Justice Department Seeks to Block Minnesota Climate Case
The Justice Department has asked a federal court in Minnesota to stop the state’s climate-deception case before it moves any further. In a complaint filed May 4, federal lawyers said Minnesota’s lawsuit is preempted by federal law and should be enjoined. The government is seeking preliminary and permanent injunctive relief, according to the filing. No court has ruled yet.
Minnesota’s case, filed in June 2020, targets ExxonMobil, Koch Industries, the American Petroleum Institute and Flint Hills Resources. The state says the companies engaged in deceptive conduct by downplaying climate risks and misrepresenting the effects of fossil fuels. The Justice Department argues that Minnesota is using state consumer-protection law to intrude on an area controlled by federal authority over energy policy and emissions.
That makes the immediate issue procedural, not factual. The court is not being asked at this stage to decide whether the underlying allegations are true. It is being asked to decide whether Minnesota can keep using its own laws to pursue claims the federal government says are off limits because of preemption. If the Justice Department persuades the court, the state case could be narrowed or blocked. If it does not, Minnesota keeps its lawsuit alive and the dispute moves deeper into discovery and litigation.

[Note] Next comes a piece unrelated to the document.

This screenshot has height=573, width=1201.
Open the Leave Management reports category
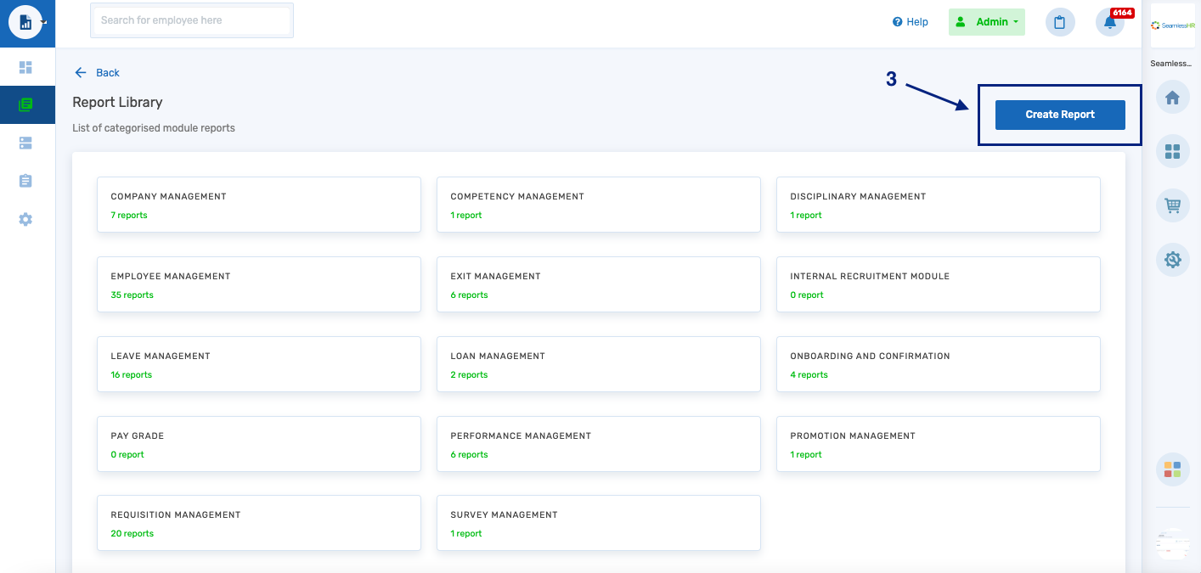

The filing places the administration in a familiar position: arguing for broad federal control when a state enforcement action threatens a national policy area. The legal theory will turn on how the court reads the boundary between state consumer-fraud law and federal authority over energy and environmental regulation. For now, the only certain fact is that the Justice Department has opened a new front in the long-running fight over climate accountability, and the court has not yet decided whether Minnesota may continue.